Text to read:
The eighth season of the show was aired from 18 October to 16 December 2018. Yvonne Catterfeld, Mark Forster, and Michi & Smudo were joined by Michael Patrick Kelly, who replaced Samu Haber. Host Lena Gercke and Thore Schölermann remained. The Winner was Samuel Rösch from Michael Patrick Kelly's Team.

Season 9 (2019) 

The ninth season began on 12 September and ended on 10 November 2019. Returning coach Mark Forster, was joined by Rea Garvey, who returned after a 3-year hiatus, and new coaches Alice Merton and Sido. For the first time in the show's history, the season featured a fifth coach, Nico Santos, who selected contestants who did not turn a chair in the Blind Auditions or was eliminated from later rounds of the competition, to participate in Comeback Stage by SEAT. Thore Schölermann and Lena Gercke remained as the presenters. The winner was Claudia Emmanuela Santoso from Team Alice.

Season 10 (2020) 

The ten-year anniversary season began airing on 8 October 2020. Mark Forster returned as a coach, while Yvonne Catterfeld & Stefanie Kloß returned to the show, this time as a duo. Samu Haber & Rea Garvey also coached as a duo. Nico Santos moved from the online-coach to a full-time coach. Finally, Michael Schulte joined the show as the online-coach, replacing Santos. Thore Schölermann and Lena Gercke continued hosting. Gercke this season hosted only the live shows, due to pregnancy. In the other stages of the show, Schölermann was joined by Annemarie Carpendale. The winner was Paula Dalla Corte from Team Samu & Rea.

Data lines:
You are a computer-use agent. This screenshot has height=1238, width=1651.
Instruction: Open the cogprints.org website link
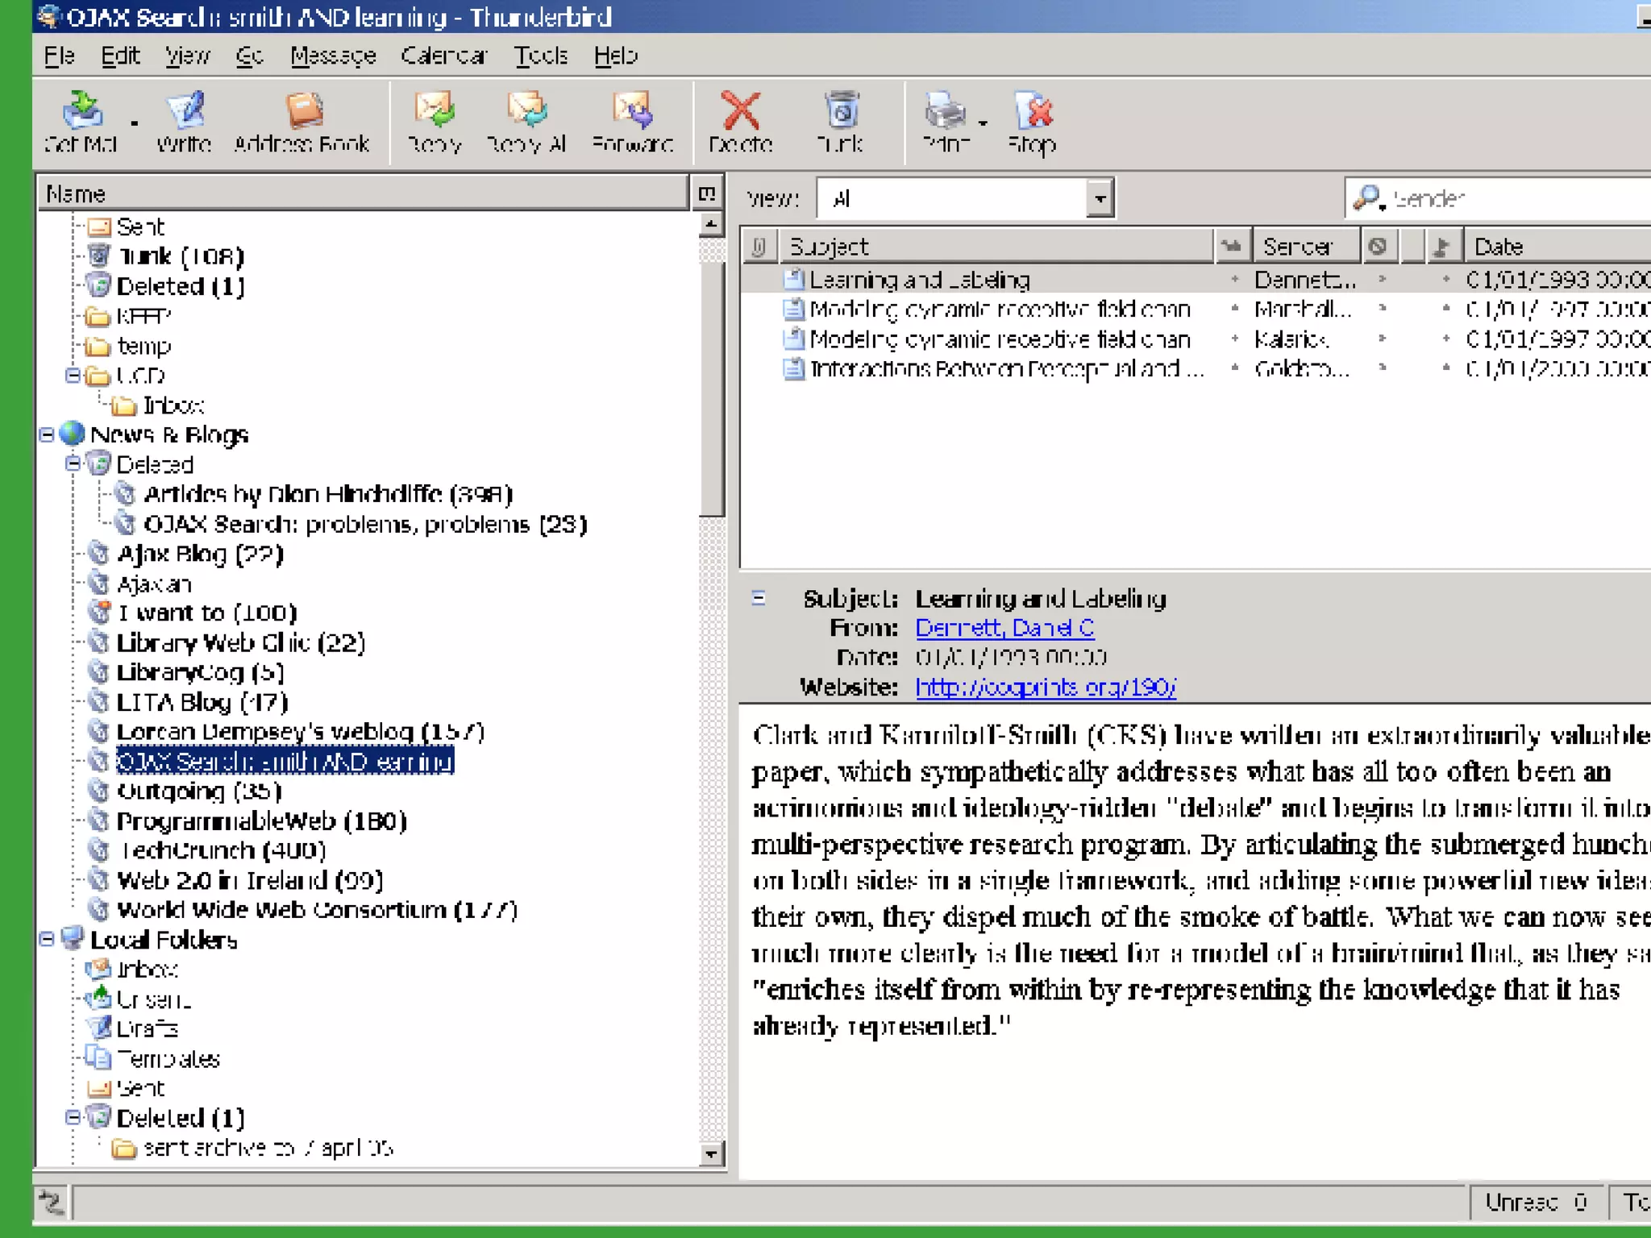(1046, 687)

Given problem A:
Using the text on the show's seasons, decide whether each statement agrees with it: (i) Samuel Rösch won the eighth season; (ii) Alice Merton returned as a coach in the ninth season; (iii) Lena Gercke hosted every stage of the tenth season. Answer yes or no for each, quoting the words that decide it.
Given problem B:
From the text on the show's seasons, pull out the stretch from "The eighth season" through "Patrick Kelly's Team.", word for word.

Task result A:
(i) Yes: "The Winner was Samuel Rösch from Michael Patrick Kelly's Team."
(ii) No: "new coaches Alice Merton and Sido"
(iii) No: "Gercke this season hosted only the live shows, due to pregnancy."

Task result B:
The eighth season of the show was aired from 18 October to 16 December 2018. Yvonne Catterfeld, Mark Forster, and Michi & Smudo were joined by Michael Patrick Kelly, who replaced Samu Haber. Host Lena Gercke and Thore Schölermann remained. The Winner was Samuel Rösch from Michael Patrick Kelly's Team.